*What is expected*. From the material below, retype exactly the lines that begin at the line with "579x260 pixels." and end after the line with "Viewport: 460px width, 259px height."; pictures stay out of the copy.

*Data section*.
++++

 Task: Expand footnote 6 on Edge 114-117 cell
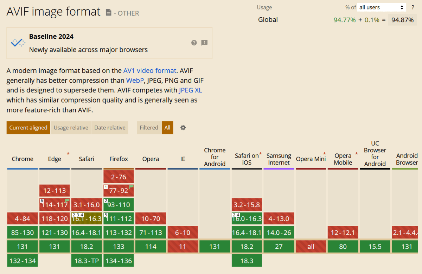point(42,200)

++++

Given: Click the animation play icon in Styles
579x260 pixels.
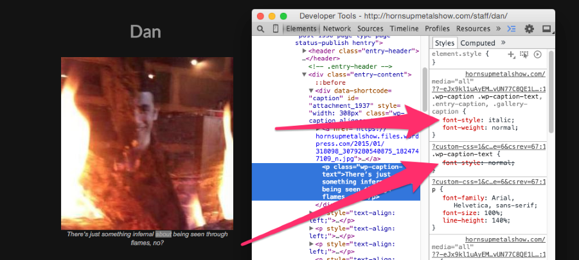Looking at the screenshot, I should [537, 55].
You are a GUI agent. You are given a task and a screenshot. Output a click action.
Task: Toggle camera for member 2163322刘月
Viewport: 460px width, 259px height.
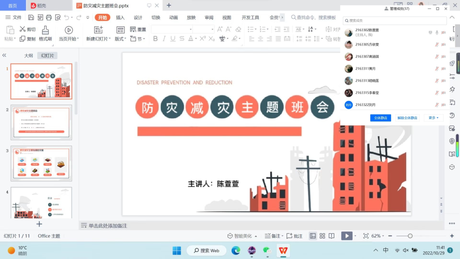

++++

*Problem solution*.
579x260 pixels.
Looking at the screenshot, I should [537, 55].
You are a GUI agent. You are given a task and a screenshot. Output a click action.
Task: Toggle camera for member 2163322刘月
Viewport: 460px width, 259px height.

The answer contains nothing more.